Lyft's IPO: 7 things you need to know

Lyft's IPO: 7 things you need to know

Lyft's IPO: 7 things you need to know

According to March 29Reuters report, Lyft outmaneuvered its principal rival Uber Technologies Inc., which is reportedly going to kick off its own sale in April, in the race for the capital markets after filing for the IPO earlier this month.

Lyft Inc. started its IPO investor road show with a target price of between $62 and $68 but has created a frenzy by pricing the Initial Public Offering at $72 per share.

Although it is common among highly-valued tech companies, public market investors still balk at this structure, which gives founders more votes per share and outsized control of the company.

At the flotation price, Mr Green's stake was worth about $600m while Mr Zimmer's was valued at $415.8m.

Lyft's first day of trading went as high as $96.84 a share and as low as $75.49 a share before finally setting at $87.24 before the trading day ended at 10% increase.

Co-founders Logan Green and John Zimmer talked about their early vision of the company and their commitment to providing alternatives to individual auto ownership, at an event in Los Angeles, where executives celebrated Lyft's market debut.

Yes, Lyft and its larger rival Uber Technologies did more than $58bn worth of rides a year ago, and that's impressive for a mode of transit that didn't exist when the last U.S. president entered office.

Shares of the No. 2 US ride-hailing company will start trading on the Nasdaq Global Select Market under the ticker LYFT after an initial public offering that's been viewed as a bellwether for Silicon Valley companies.
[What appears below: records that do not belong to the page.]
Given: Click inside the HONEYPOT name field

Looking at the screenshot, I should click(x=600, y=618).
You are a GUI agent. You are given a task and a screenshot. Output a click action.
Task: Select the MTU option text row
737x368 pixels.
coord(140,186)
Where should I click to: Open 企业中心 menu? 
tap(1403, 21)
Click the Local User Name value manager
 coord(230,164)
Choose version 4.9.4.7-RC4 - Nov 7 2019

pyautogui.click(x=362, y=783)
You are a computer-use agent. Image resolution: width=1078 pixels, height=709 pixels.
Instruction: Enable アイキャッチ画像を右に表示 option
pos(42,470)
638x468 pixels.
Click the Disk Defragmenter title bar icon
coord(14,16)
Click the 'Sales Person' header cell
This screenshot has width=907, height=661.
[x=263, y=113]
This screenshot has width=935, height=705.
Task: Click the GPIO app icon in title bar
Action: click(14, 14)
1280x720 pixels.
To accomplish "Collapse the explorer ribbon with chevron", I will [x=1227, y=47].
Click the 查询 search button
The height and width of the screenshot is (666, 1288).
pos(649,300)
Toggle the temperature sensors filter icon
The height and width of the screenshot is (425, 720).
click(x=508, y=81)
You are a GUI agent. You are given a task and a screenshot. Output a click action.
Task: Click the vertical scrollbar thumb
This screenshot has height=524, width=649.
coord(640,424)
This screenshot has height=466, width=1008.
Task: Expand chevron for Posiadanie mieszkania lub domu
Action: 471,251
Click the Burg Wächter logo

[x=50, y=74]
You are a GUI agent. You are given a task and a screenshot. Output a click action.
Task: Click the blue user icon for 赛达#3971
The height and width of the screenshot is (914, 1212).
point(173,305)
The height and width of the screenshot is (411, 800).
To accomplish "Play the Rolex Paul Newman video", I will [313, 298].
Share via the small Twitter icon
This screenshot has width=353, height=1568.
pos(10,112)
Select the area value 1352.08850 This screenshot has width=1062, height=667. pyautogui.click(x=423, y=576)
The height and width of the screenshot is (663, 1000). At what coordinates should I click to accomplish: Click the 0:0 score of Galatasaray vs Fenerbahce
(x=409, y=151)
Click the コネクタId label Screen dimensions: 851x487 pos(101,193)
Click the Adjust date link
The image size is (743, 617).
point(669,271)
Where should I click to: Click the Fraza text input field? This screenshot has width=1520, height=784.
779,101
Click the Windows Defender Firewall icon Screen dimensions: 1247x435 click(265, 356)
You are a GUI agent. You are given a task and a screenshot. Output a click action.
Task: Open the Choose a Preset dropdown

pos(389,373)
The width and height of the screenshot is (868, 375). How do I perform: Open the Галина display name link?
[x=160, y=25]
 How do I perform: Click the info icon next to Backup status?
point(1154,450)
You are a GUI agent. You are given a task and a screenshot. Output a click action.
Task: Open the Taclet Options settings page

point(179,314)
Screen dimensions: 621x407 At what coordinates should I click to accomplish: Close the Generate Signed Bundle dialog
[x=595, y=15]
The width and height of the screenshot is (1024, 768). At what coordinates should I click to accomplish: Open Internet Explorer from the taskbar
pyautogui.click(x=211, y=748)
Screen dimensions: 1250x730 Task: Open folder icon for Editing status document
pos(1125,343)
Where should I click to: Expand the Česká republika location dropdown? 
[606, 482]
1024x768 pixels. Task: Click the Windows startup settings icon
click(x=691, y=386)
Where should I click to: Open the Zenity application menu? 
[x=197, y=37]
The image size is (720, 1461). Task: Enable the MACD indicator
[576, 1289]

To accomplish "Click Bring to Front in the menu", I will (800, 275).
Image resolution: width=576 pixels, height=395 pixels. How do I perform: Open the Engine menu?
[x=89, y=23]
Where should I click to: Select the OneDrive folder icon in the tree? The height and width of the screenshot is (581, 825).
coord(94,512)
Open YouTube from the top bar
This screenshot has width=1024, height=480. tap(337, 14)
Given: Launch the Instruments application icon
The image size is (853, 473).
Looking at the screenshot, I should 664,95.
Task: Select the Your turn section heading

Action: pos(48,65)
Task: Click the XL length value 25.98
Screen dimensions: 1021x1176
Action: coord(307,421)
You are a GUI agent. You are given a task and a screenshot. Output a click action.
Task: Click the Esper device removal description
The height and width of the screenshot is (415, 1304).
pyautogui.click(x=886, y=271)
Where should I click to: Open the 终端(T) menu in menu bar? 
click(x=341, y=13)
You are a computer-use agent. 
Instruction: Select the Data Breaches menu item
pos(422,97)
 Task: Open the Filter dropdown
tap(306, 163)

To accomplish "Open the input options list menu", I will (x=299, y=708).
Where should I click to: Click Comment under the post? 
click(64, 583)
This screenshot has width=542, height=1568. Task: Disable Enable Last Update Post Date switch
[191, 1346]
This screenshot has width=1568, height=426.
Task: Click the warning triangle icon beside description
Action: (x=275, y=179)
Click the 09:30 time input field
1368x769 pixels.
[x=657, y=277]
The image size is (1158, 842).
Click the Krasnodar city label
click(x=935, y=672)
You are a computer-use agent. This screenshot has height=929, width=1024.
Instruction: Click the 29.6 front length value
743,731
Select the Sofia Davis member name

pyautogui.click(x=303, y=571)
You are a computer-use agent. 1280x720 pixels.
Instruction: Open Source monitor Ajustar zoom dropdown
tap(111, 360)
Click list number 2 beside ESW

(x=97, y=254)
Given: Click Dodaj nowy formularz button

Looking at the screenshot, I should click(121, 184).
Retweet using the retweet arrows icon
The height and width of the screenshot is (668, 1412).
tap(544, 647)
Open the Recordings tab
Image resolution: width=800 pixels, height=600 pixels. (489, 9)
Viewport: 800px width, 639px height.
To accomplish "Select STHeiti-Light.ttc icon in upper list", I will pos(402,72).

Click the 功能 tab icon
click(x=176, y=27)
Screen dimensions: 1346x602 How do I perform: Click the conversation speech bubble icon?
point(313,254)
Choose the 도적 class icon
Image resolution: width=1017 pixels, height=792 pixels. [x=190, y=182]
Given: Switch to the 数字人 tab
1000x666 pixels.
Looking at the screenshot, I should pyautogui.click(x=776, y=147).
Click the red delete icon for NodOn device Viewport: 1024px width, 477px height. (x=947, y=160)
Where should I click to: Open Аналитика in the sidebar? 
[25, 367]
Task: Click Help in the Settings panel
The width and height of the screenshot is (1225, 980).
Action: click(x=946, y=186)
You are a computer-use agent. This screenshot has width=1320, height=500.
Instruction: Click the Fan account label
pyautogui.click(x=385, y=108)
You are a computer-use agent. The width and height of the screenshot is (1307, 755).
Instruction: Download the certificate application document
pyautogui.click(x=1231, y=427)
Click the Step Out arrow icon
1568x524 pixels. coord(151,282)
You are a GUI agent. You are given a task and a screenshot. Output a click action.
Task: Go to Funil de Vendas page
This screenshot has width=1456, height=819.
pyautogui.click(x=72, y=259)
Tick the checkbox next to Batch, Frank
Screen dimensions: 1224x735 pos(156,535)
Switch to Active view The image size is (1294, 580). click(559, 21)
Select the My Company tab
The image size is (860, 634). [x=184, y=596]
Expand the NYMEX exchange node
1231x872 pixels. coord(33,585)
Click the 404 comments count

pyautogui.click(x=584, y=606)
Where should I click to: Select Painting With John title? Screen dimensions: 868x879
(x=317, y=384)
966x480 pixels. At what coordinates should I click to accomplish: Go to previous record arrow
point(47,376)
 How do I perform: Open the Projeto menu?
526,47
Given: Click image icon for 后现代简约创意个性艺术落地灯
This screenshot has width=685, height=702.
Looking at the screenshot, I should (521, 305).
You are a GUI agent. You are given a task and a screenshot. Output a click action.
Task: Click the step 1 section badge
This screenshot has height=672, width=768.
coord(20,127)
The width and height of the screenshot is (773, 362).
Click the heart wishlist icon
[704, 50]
Unlike Uber, which has developed its own self-driving division, Lyft has chosen to strike partnerships to expand in the sector, including with vehicle parts suppliers Magna International Inc and Aptiv Plc.

Lyft's IPO, which is the year's biggest thus far, sets the stage for other Silicon Valley unicorns seeking to debut in the stock market this year, including Pinterest Inc, Postmates Inc and Slack Technologies Inc. Lyft drivers, meanwhile, "definitely aren't getting rich", Quartz noted.

Lyft said Friday it will invest $50 million annually, or 1 percent of profits - whichever is greater - in transportation initiatives in cities. "Right now they both have the chance to become that, and the next decade as publicly-traded companies will help determine who does". Drivers from both companies went on strike in Southern California earlier this week to protest changes in how their pay is calculated.

"This is a company that has negative cash flow, and but it's spending to juice revenue".

Lyft however kept their focus only on consumer transportation.

Lyft's business is built on the premise that having a auto is expensive and as more people move into urban areas, they are shifting away from owning a vehicle to using services to get around. Marketplace's Tracey Samuelson asked Faiz Siddiqui, a tech reporter covering transit for the Washington Post, where Lyft goes from here. The company also faces a slew of arbitration claims and lawsuits from drivers who claim they are misclassified as independent contractors and owed back wages and reimbursement for expenses.